The ball and the technology contained within it have been operating unobtrusively up until yesterday, when it became clear that the sensor, which is powered by a battery and located inside the ball, needs to be recharged before each match. When fully charged, a battery has a lifespan of either six hours of continuous use or eighteen days when it is dormant. When a ball is taken out of a game and another one is substituted for it, the system will automatically activate the sensor of the ball that is still in play. No intervention from a human is required for this process to take place. Assuming, of course, that each one has been brought up to its full charge.
Although it should not come as a surprise that some form of power is required in order for the technology to operate, the image of a football being plugged in and charged at the side of the field in the same manner as a mobile phone was not something that we ever expected to see. Although balls have become significantly more technologically advanced over the years in terms of the components that make them up and the manufacturing process that goes into them, we would not have guessed that the next logical step in the evolution of balls would be to hook one up to a power source before a game.

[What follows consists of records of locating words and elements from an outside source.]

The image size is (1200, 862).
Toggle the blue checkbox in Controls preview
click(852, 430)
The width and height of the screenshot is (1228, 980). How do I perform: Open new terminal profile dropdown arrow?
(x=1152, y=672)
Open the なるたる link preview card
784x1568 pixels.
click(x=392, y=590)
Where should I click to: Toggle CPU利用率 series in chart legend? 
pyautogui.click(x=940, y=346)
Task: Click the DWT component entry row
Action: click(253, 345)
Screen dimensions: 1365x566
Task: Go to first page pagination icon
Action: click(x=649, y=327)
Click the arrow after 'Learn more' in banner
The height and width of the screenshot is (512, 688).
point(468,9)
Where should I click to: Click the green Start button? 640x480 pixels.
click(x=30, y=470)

The sensor-fitted ball will not only provide refereeing decisions that are supported by scientific evidence, but it will also play a significant role in the utilization of statistics and data in the sport of football. The sensor-fitted ball may look like a precursor to, or may already be a component of, the “internet of things.” As a result of it, new metrics have become accessible, which has resulted in the addition of additional dimensions to the ways in which football can be analyzed and has had an impact on the ways in which teams prepare for, and therefore play, the game.